Assignment: Transcribe the entries exactly as each line appears.

Supplied records:

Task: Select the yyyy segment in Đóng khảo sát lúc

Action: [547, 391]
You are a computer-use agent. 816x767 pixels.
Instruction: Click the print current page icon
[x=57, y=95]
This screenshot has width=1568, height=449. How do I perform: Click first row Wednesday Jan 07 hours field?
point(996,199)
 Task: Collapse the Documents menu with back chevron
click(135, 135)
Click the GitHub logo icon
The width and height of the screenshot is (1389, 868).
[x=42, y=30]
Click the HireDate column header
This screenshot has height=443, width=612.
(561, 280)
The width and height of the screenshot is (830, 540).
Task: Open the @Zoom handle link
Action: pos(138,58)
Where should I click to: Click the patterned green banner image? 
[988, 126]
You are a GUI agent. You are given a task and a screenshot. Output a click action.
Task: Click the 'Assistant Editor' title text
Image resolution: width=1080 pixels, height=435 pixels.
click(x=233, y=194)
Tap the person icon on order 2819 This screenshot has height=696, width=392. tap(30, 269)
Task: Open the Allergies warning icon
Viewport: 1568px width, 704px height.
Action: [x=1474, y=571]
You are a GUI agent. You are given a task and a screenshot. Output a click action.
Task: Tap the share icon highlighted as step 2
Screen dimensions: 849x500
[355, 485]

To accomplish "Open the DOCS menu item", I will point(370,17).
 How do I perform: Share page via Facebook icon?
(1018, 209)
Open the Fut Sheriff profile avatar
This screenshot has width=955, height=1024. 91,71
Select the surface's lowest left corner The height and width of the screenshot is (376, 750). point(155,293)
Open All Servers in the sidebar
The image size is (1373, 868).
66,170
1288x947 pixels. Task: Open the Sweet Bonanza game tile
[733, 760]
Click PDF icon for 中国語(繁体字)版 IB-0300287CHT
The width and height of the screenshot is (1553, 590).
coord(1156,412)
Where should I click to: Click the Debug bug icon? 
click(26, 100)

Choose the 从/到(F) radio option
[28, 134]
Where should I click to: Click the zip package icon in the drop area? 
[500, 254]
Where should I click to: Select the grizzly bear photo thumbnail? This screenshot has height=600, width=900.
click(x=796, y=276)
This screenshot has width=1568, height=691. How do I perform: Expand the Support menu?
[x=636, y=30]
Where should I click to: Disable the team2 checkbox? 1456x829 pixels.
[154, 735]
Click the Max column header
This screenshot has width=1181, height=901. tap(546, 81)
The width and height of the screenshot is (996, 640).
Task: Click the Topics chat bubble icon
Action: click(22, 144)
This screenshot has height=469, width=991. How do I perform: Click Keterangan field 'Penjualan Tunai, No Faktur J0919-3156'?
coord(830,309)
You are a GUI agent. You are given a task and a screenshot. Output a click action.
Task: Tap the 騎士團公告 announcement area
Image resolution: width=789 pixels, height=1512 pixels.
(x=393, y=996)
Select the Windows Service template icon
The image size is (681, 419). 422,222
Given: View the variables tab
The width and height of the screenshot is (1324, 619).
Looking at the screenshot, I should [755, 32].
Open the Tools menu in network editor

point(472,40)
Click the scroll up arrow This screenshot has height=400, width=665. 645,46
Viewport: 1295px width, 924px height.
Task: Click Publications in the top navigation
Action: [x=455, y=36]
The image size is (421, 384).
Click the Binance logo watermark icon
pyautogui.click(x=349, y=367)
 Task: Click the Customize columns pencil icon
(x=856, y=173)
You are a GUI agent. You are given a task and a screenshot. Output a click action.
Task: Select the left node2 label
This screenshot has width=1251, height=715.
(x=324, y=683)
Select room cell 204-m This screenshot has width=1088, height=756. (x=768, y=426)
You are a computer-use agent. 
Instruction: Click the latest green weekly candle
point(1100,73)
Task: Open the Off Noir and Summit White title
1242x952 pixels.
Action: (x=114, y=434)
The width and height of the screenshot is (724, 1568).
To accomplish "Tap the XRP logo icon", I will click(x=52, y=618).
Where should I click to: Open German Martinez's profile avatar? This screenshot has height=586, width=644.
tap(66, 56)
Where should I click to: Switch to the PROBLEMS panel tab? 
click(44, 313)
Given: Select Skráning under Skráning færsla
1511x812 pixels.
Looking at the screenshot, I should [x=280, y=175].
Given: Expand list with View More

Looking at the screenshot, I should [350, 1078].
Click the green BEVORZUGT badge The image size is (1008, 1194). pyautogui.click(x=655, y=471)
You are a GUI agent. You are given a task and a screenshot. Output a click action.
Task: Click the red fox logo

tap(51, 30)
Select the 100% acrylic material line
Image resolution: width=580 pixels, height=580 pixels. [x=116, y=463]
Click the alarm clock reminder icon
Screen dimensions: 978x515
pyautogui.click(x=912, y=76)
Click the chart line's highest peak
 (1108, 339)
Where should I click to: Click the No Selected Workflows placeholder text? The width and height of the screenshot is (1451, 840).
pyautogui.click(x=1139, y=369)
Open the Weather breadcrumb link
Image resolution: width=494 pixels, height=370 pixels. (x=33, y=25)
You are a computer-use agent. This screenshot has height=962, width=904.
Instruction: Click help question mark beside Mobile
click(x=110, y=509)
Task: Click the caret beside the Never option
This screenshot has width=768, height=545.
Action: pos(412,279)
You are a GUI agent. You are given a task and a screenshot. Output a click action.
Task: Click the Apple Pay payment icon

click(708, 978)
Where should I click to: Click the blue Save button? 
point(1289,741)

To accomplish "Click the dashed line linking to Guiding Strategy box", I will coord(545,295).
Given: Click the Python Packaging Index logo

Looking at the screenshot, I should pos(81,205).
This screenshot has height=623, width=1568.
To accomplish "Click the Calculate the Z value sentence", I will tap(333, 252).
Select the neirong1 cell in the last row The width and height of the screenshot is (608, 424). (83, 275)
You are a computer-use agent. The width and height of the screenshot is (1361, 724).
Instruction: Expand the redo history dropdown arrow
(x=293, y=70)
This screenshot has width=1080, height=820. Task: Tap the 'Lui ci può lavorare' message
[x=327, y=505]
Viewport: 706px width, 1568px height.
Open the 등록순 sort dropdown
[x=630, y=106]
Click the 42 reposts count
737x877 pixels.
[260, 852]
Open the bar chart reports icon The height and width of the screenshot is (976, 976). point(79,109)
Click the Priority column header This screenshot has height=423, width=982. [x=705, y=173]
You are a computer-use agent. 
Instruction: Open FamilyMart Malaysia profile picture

Exercise solution:
Task: Select the yyyy segment in Đóng khảo sát lúc

Action: [547, 391]
You are a computer-use agent. 816x767 pixels.
Instruction: Click the print current page icon
[x=57, y=95]
This screenshot has width=1568, height=449. How do I perform: Click first row Wednesday Jan 07 hours field?
point(996,199)
 Task: Collapse the Documents menu with back chevron
click(135, 135)
Click the GitHub logo icon
The width and height of the screenshot is (1389, 868).
[x=42, y=30]
Click the HireDate column header
This screenshot has height=443, width=612.
(561, 280)
The width and height of the screenshot is (830, 540).
Task: Open the @Zoom handle link
Action: pos(138,58)
Where should I click to: Click the patterned green banner image? 
[988, 126]
You are a GUI agent. You are given a task and a screenshot. Output a click action.
Task: Click the 'Assistant Editor' title text
Image resolution: width=1080 pixels, height=435 pixels.
click(x=233, y=194)
Tap the person icon on order 2819 This screenshot has height=696, width=392. tap(30, 269)
Task: Open the Allergies warning icon
Viewport: 1568px width, 704px height.
Action: [x=1474, y=571]
You are a GUI agent. You are given a task and a screenshot. Output a click action.
Task: Tap the share icon highlighted as step 2
Screen dimensions: 849x500
[355, 485]

To accomplish "Open the DOCS menu item", I will point(370,17).
 How do I perform: Share page via Facebook icon?
(1018, 209)
Open the Fut Sheriff profile avatar
This screenshot has width=955, height=1024. 91,71
Select the surface's lowest left corner The height and width of the screenshot is (376, 750). point(155,293)
Open All Servers in the sidebar
The image size is (1373, 868).
66,170
1288x947 pixels. Task: Open the Sweet Bonanza game tile
[733, 760]
Click PDF icon for 中国語(繁体字)版 IB-0300287CHT
The width and height of the screenshot is (1553, 590).
coord(1156,412)
Where should I click to: Click the Debug bug icon? 
click(26, 100)

Choose the 从/到(F) radio option
[28, 134]
Where should I click to: Click the zip package icon in the drop area? 
[500, 254]
Where should I click to: Select the grizzly bear photo thumbnail? This screenshot has height=600, width=900.
click(x=796, y=276)
This screenshot has width=1568, height=691. How do I perform: Expand the Support menu?
[x=636, y=30]
Where should I click to: Disable the team2 checkbox? 1456x829 pixels.
[154, 735]
Click the Max column header
This screenshot has width=1181, height=901. tap(546, 81)
The width and height of the screenshot is (996, 640).
Task: Click the Topics chat bubble icon
Action: click(22, 144)
This screenshot has height=469, width=991. How do I perform: Click Keterangan field 'Penjualan Tunai, No Faktur J0919-3156'?
coord(830,309)
You are a GUI agent. You are given a task and a screenshot. Output a click action.
Task: Tap the 騎士團公告 announcement area
Image resolution: width=789 pixels, height=1512 pixels.
(x=393, y=996)
Select the Windows Service template icon
The image size is (681, 419). 422,222
Given: View the variables tab
The width and height of the screenshot is (1324, 619).
Looking at the screenshot, I should [755, 32].
Open the Tools menu in network editor

point(472,40)
Click the scroll up arrow This screenshot has height=400, width=665. 645,46
Viewport: 1295px width, 924px height.
Task: Click Publications in the top navigation
Action: [x=455, y=36]
The image size is (421, 384).
Click the Binance logo watermark icon
pyautogui.click(x=349, y=367)
 Task: Click the Customize columns pencil icon
(x=856, y=173)
You are a GUI agent. You are given a task and a screenshot. Output a click action.
Task: Select the left node2 label
This screenshot has width=1251, height=715.
(x=324, y=683)
Select room cell 204-m This screenshot has width=1088, height=756. (x=768, y=426)
You are a computer-use agent. 
Instruction: Click the latest green weekly candle
point(1100,73)
Task: Open the Off Noir and Summit White title
1242x952 pixels.
Action: (x=114, y=434)
The width and height of the screenshot is (724, 1568).
To accomplish "Tap the XRP logo icon", I will click(x=52, y=618).
Where should I click to: Open German Martinez's profile avatar? This screenshot has height=586, width=644.
tap(66, 56)
Where should I click to: Switch to the PROBLEMS panel tab? 
click(44, 313)
Given: Select Skráning under Skráning færsla
1511x812 pixels.
Looking at the screenshot, I should [x=280, y=175].
Given: Expand list with View More

Looking at the screenshot, I should [350, 1078].
Click the green BEVORZUGT badge The image size is (1008, 1194). pyautogui.click(x=655, y=471)
You are a GUI agent. You are given a task and a screenshot. Output a click action.
Task: Click the red fox logo

tap(51, 30)
Select the 100% acrylic material line
Image resolution: width=580 pixels, height=580 pixels. [x=116, y=463]
Click the alarm clock reminder icon
Screen dimensions: 978x515
pyautogui.click(x=912, y=76)
Click the chart line's highest peak
 (1108, 339)
Where should I click to: Click the No Selected Workflows placeholder text? The width and height of the screenshot is (1451, 840).
pyautogui.click(x=1139, y=369)
Open the Weather breadcrumb link
Image resolution: width=494 pixels, height=370 pixels. (x=33, y=25)
You are a computer-use agent. This screenshot has height=962, width=904.
Instruction: Click help question mark beside Mobile
click(x=110, y=509)
Task: Click the caret beside the Never option
This screenshot has width=768, height=545.
Action: pos(412,279)
You are a GUI agent. You are given a task and a screenshot. Output a click action.
Task: Click the Apple Pay payment icon

click(708, 978)
Where should I click to: Click the blue Save button? 
point(1289,741)

To accomplish "Click the dashed line linking to Guiding Strategy box", I will coord(545,295).
Given: Click the Python Packaging Index logo

Looking at the screenshot, I should pos(81,205).
This screenshot has height=623, width=1568.
To accomplish "Click the Calculate the Z value sentence", I will tap(333, 252).
Select the neirong1 cell in the last row The width and height of the screenshot is (608, 424). (83, 275)
You are a computer-use agent. The width and height of the screenshot is (1361, 724).
Instruction: Expand the redo history dropdown arrow
(x=293, y=70)
This screenshot has width=1080, height=820. Task: Tap the 'Lui ci può lavorare' message
[x=327, y=505]
Viewport: 706px width, 1568px height.
Open the 등록순 sort dropdown
[x=630, y=106]
Click the 42 reposts count
737x877 pixels.
[260, 852]
Open the bar chart reports icon The height and width of the screenshot is (976, 976). point(79,109)
Click the Priority column header This screenshot has height=423, width=982. [x=705, y=173]
You are a computer-use agent. 
Instruction: Open FamilyMart Malaysia profile picture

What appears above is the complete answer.